A growing crowd witnessed police arrest Price, Frye and his brother Ronald, who was a passenger in the car. After rumors spread that police had roughed up a black woman, angry mobs formed and six days of rioting raged across the city. Thirty-four people were killed, more than 1,000 injured and hundreds of buildings were damaged or destroyed.
The riot exposed deep fractures between blacks and an overwhelmingly white law enforcement community.
After the Fryes’ names appeared in news accounts about the riot’s inception, most of the family began using the last name Price, which belonged to the father of one of her children, her son Wendell told the Times.
Marquette was arrested dozens of times after the riots and died of pneumonia in 1986, when he was 41. Price also struggled, telling the Times decades later that nobody would hire her after the arrest.
She was found guilty of interfering with police officers — a misdemeanor — and was given a 30-day jail term which was later reduced to two years’ probation.

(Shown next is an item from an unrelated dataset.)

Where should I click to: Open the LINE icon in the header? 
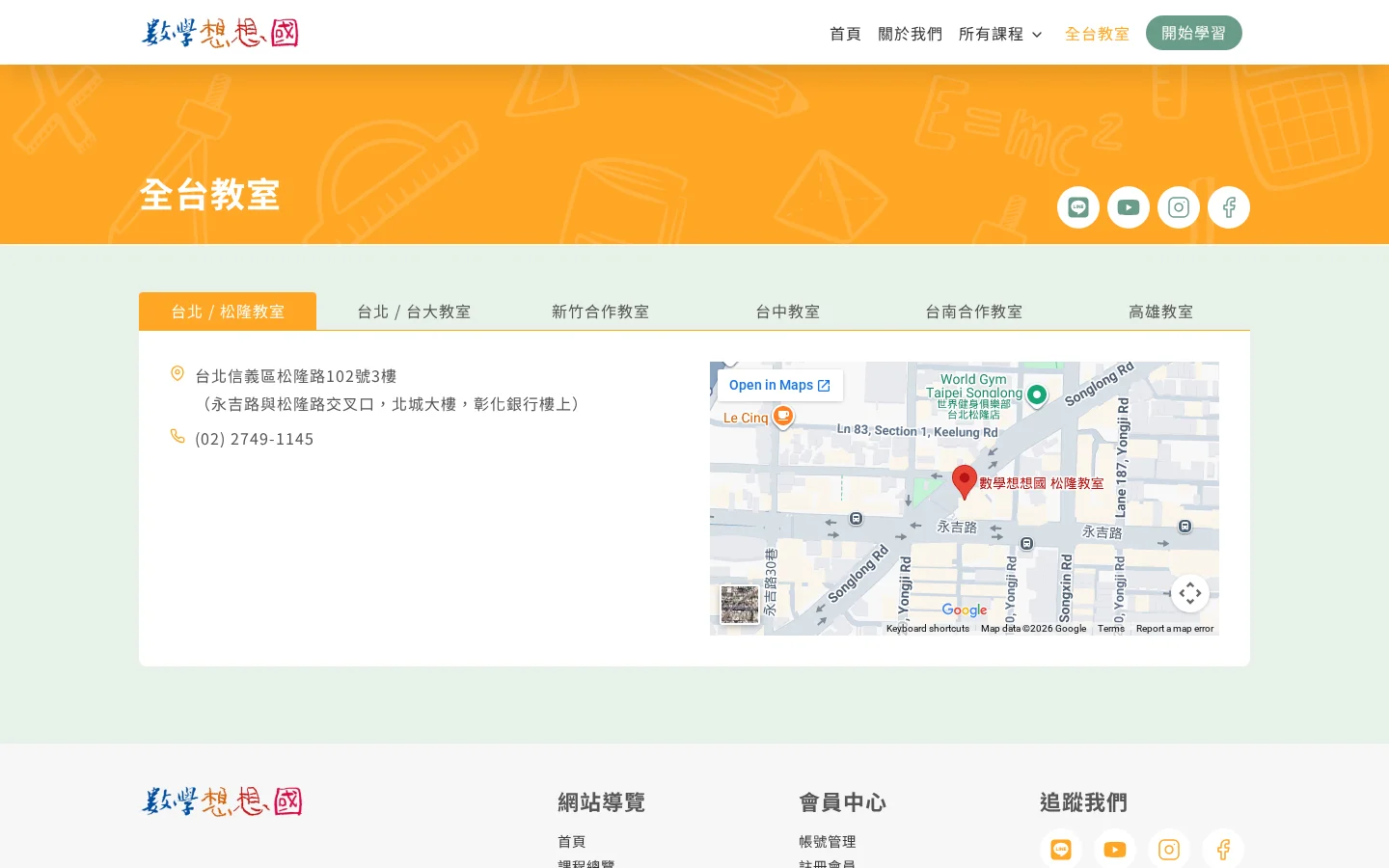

In 1966 an appeals panel reversed her conviction, citing prejudicial remarks the prosecution had made to the jury blaming Price and her sons for causing the deadly riots.
As time passed, Price eventually found work and moved past the events of 1965, especially after they were eclipsed by the more destructive 1992 riots.
“What was the name of that King guy? Rodney? You hear more about that than the ’65 riots,” she told the Times in 2005. “Oh, it’s been years. I’m through with it.”